++++ Excerpt to read ++++
ALERT's campaign to defend Papua New Guinea's rainforests

Today, ALERT is launching a press release to highlight a serious peril to the rainforests and indigenous peoples of Papua New Guinea

Not happy about land-grabs (photo by William Laurance)

Not happy about land-grabs (photo by William Laurance)

Papua New Guinea (PNG) is a South Pacific nation with one of the world's largest surviving tracts of tropical forest.  And it is among the most culturally diverse regions on Earth, with more than 800 distinctive tribes, each with their own unique language.

But in recent decades the forests of PNG have come under assault from predatory logging, land-clearing, and mining.

Some of the worst offenses are known as 'Special Agricultural and Business Leases' (SABLs).  SABLs span a vast expanse of PNG -- more than 5 million hectares -- over 11% of its entire land area.

The SABLs are notorious not only for their serious environmental impacts, but also because they are seen as corporate land-grabs that are robbing indigenous groups from their traditional land rights. 

Most of these leases are for 99 years in duration -- an eternity for an indigenous group that relies on its forest and traditional lands for survival.
++++ Records ++++
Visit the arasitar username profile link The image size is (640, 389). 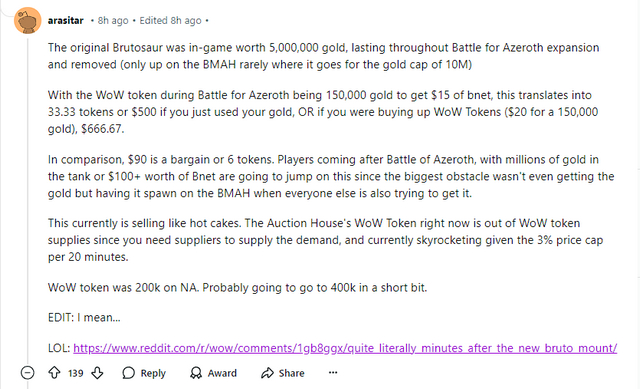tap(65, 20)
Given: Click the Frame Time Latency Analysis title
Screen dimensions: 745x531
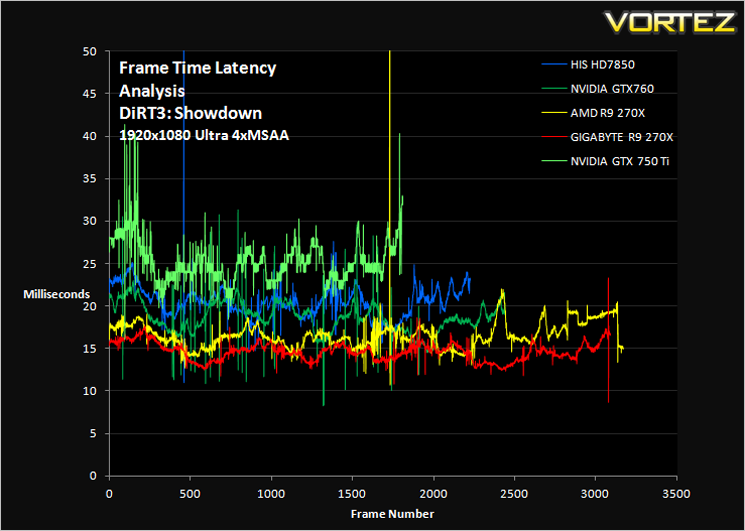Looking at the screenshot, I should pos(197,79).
++++
++++ Records ++++
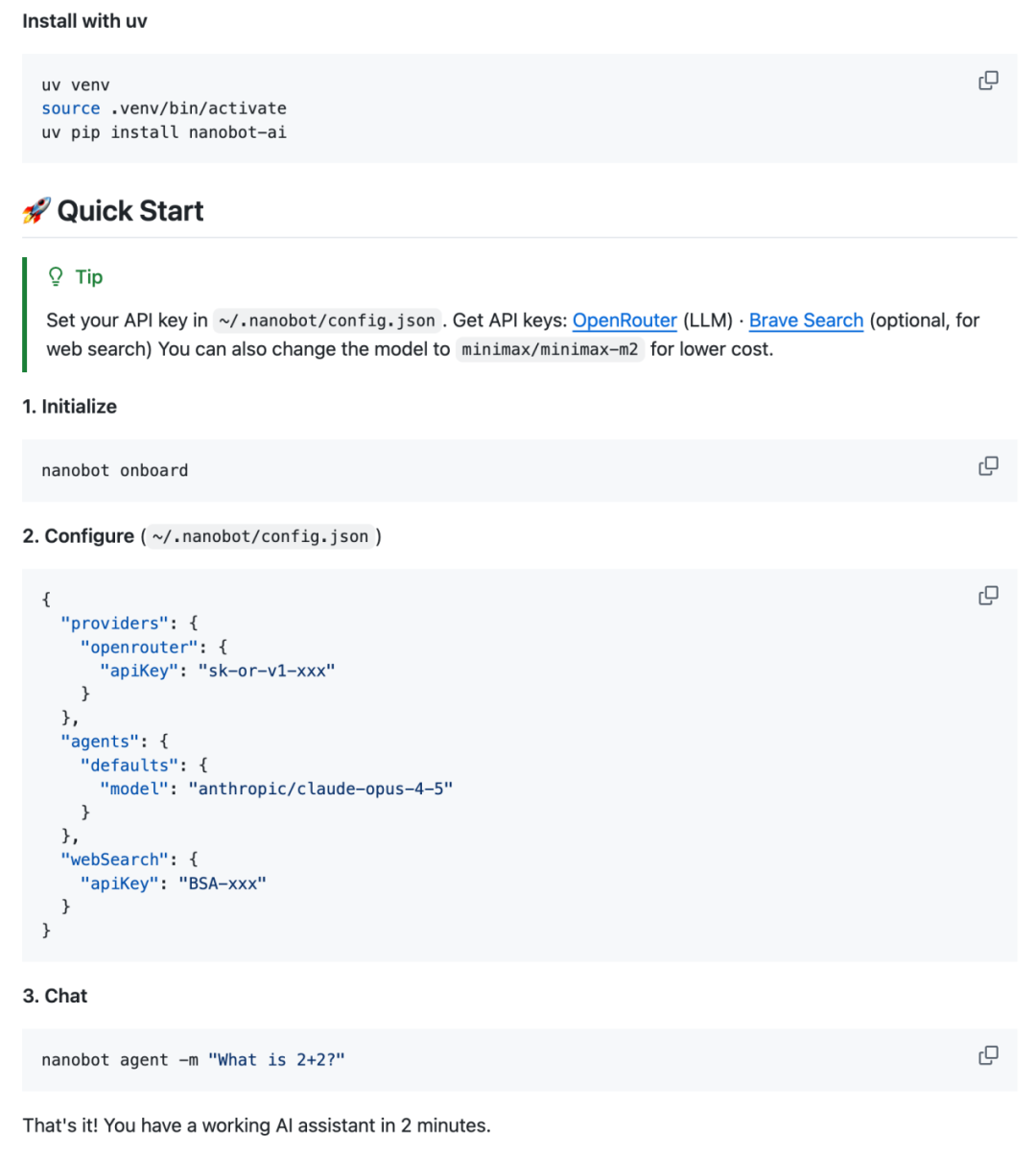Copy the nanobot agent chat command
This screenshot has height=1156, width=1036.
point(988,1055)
++++
▸ Work instruction 1: In the text on Papua New Guinea's rainforests, copy the passage from "ALERT's campaign to" to "own unique language." word for word.
▸ Work instruction 2:
Answer these questions using the text on Papua New Guinea's rainforests:
(a) How many distinctive tribes does Papua New Guinea have?
(b) How much land do the Special Agricultural and Business Leases cover?
(c) How long do most of these leases run?
▸ Work instruction 3: Shorten the paragraph in the text on Papua New Guinea's rainforests that begins "Papua New Guinea (PNG) is a South Pacific nation," keeping its main facts.
The records have no connection to the text about Papua New Guinea's rainforests.

▸ Final answer 1:
ALERT's campaign to defend Papua New Guinea's rainforests

Today, ALERT is launching a press release to highlight a serious peril to the rainforests and indigenous peoples of Papua New Guinea

Not happy about land-grabs (photo by William Laurance)

Not happy about land-grabs (photo by William Laurance)

Papua New Guinea (PNG) is a South Pacific nation with one of the world's largest surviving tracts of tropical forest.  And it is among the most culturally diverse regions on Earth, with more than 800 distinctive tribes, each with their own unique language.

▸ Final answer 2:
(a) More than 800.
(b) More than 5 million hectares, over 11% of the country's land area.
(c) 99 years.

▸ Final answer 3: Papua New Guinea, a South Pacific nation, holds one of the world's largest remaining tropical forests and is among Earth's most culturally diverse regions, with more than 800 tribes, each speaking its own language.